### What needs to be done
Print again, unchanged, the stretch of the records from the line containing "is (945, 840)." through the line containing "(x=201, y=414)", both of those lines included.

[START OF Items]

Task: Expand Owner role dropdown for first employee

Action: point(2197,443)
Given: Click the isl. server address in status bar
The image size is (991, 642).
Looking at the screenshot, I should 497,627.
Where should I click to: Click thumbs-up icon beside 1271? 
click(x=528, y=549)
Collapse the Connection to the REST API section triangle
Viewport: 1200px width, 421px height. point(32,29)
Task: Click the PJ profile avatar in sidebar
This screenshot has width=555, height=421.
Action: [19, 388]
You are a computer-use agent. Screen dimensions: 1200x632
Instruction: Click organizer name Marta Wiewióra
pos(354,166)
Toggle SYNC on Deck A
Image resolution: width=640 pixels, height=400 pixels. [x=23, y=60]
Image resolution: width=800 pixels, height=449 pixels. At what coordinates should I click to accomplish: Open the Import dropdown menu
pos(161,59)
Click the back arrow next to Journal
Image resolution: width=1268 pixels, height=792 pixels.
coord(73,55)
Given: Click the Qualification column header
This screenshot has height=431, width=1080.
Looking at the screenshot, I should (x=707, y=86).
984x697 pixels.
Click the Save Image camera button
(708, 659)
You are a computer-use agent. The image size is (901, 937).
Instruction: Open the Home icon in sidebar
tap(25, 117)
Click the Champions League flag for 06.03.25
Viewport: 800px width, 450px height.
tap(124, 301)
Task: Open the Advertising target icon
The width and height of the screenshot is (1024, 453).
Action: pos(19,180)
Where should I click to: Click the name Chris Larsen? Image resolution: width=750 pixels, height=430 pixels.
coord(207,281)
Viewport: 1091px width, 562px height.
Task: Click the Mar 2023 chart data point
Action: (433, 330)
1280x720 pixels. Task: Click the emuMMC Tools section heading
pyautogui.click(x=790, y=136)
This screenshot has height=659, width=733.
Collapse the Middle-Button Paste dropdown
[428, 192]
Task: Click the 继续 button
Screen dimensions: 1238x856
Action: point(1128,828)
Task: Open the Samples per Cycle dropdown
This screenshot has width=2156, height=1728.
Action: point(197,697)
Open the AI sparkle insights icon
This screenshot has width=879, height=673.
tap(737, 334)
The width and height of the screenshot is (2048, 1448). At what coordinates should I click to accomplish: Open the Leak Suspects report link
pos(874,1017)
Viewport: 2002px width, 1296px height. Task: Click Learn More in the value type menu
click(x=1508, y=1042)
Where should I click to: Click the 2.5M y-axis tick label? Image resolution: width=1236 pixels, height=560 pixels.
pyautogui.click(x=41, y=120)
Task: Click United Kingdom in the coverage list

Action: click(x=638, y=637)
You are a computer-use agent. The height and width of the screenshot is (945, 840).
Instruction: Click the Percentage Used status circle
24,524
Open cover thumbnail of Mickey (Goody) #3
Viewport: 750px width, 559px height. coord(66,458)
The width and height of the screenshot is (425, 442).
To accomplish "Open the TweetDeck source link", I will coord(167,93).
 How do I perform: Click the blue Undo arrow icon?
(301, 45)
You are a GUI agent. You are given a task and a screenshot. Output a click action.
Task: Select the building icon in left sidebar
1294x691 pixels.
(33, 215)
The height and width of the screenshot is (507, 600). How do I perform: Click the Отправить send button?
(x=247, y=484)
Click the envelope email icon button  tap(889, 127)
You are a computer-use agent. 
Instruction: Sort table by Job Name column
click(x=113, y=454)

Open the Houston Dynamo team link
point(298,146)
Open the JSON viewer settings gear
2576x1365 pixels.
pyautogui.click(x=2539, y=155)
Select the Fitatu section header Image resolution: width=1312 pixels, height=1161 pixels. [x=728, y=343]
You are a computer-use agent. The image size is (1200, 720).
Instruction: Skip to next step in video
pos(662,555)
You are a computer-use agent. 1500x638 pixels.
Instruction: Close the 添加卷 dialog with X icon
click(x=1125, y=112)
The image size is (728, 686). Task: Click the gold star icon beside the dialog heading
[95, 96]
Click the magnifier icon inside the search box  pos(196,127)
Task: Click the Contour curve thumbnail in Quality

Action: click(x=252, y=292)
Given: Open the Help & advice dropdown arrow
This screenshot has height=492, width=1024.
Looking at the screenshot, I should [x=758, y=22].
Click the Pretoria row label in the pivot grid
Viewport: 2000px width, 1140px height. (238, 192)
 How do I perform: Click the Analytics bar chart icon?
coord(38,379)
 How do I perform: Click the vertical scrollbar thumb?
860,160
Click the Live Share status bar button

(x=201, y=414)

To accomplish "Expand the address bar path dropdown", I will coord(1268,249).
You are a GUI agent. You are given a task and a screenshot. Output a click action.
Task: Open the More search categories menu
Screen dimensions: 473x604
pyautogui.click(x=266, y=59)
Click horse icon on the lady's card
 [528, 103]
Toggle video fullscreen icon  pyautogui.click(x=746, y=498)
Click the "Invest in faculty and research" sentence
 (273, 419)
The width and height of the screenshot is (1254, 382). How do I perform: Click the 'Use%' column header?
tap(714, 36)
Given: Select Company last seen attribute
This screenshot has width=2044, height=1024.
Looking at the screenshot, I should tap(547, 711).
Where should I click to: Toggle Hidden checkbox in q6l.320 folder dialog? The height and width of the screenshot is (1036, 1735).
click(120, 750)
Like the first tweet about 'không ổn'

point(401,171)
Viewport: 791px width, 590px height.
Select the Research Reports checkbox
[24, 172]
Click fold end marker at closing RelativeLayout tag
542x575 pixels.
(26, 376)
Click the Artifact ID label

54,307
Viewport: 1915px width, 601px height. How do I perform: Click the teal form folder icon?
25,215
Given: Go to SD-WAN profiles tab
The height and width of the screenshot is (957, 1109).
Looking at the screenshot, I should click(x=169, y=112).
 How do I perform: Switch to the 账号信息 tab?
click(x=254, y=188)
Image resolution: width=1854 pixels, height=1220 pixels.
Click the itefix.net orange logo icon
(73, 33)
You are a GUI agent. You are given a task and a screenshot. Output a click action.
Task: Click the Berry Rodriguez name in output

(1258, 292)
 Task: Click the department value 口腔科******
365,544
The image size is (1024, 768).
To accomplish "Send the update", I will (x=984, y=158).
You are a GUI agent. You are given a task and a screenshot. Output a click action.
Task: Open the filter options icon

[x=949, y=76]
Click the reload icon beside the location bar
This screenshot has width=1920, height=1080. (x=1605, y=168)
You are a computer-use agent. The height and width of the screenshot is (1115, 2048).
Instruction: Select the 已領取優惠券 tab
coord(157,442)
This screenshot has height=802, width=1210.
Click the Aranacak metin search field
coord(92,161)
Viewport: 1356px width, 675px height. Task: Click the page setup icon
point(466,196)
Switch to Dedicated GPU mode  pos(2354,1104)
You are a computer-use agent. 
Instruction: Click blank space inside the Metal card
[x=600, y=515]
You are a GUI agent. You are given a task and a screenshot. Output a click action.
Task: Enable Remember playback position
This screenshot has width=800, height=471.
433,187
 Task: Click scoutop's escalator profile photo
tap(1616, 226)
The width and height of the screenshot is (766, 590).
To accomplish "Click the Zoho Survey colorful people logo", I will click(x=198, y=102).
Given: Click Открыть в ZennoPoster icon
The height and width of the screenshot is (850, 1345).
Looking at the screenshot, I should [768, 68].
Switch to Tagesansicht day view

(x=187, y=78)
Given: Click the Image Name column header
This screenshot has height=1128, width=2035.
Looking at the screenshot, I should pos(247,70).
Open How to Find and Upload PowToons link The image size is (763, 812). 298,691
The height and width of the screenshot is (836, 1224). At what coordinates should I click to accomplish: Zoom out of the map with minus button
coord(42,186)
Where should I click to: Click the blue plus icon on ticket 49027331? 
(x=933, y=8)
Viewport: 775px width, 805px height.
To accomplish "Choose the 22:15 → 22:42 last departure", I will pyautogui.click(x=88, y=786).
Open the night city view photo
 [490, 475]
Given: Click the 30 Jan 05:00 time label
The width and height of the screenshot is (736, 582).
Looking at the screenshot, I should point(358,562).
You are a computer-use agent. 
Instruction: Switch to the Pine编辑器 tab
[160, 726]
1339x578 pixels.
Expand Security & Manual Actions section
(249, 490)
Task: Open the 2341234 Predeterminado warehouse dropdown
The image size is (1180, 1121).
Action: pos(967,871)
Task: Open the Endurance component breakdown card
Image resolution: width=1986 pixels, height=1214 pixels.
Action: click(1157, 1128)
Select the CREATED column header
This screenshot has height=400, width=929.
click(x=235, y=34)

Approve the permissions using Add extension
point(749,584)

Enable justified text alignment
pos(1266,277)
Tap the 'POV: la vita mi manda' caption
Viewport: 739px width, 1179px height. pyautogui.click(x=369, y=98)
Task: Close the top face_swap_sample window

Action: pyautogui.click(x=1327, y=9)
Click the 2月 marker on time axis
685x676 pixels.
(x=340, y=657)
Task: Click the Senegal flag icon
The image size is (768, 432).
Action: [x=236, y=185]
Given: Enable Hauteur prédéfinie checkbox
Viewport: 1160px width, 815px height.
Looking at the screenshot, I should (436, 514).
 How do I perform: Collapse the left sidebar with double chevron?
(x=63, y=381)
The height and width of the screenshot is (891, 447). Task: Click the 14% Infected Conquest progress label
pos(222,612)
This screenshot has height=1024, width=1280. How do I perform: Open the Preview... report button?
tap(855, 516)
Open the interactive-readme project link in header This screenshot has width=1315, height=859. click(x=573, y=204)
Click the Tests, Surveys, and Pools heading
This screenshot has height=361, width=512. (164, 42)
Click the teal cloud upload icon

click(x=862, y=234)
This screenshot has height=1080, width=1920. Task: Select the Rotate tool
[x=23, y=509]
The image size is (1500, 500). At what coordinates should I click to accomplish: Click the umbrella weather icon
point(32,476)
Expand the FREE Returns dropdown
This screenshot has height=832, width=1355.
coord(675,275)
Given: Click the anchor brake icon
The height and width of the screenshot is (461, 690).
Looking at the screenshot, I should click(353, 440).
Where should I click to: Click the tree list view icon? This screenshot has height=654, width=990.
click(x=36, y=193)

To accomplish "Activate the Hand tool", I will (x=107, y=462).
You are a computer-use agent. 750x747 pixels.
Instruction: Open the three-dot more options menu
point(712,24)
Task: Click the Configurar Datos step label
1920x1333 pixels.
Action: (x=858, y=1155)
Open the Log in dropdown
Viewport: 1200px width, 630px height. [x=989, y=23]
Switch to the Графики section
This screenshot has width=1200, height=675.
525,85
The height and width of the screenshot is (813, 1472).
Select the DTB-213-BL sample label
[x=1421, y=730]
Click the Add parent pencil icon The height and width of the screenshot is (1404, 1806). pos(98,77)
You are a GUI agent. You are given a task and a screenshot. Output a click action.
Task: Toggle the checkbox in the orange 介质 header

[END OF Items]

### Solved problem
You are a computer-use agent. The height and width of the screenshot is (945, 840).
Instruction: Click the Percentage Used status circle
24,524
Open cover thumbnail of Mickey (Goody) #3
Viewport: 750px width, 559px height. coord(66,458)
The width and height of the screenshot is (425, 442).
To accomplish "Open the TweetDeck source link", I will coord(167,93).
 How do I perform: Click the blue Undo arrow icon?
(301, 45)
You are a GUI agent. You are given a task and a screenshot. Output a click action.
Task: Select the building icon in left sidebar
1294x691 pixels.
(33, 215)
The height and width of the screenshot is (507, 600). How do I perform: Click the Отправить send button?
(x=247, y=484)
Click the envelope email icon button  tap(889, 127)
You are a computer-use agent. 
Instruction: Sort table by Job Name column
click(x=113, y=454)

Open the Houston Dynamo team link
point(298,146)
Open the JSON viewer settings gear
2576x1365 pixels.
pyautogui.click(x=2539, y=155)
Select the Fitatu section header Image resolution: width=1312 pixels, height=1161 pixels. [x=728, y=343]
You are a computer-use agent. The image size is (1200, 720).
Instruction: Skip to next step in video
pos(662,555)
You are a computer-use agent. 1500x638 pixels.
Instruction: Close the 添加卷 dialog with X icon
click(x=1125, y=112)
The image size is (728, 686). Task: Click the gold star icon beside the dialog heading
[95, 96]
Click the magnifier icon inside the search box  pos(196,127)
Task: Click the Contour curve thumbnail in Quality

Action: click(x=252, y=292)
Given: Open the Help & advice dropdown arrow
This screenshot has height=492, width=1024.
Looking at the screenshot, I should [x=758, y=22].
Click the Pretoria row label in the pivot grid
Viewport: 2000px width, 1140px height. (238, 192)
 How do I perform: Click the Analytics bar chart icon?
coord(38,379)
 How do I perform: Click the vertical scrollbar thumb?
860,160
Click the Live Share status bar button

(x=201, y=414)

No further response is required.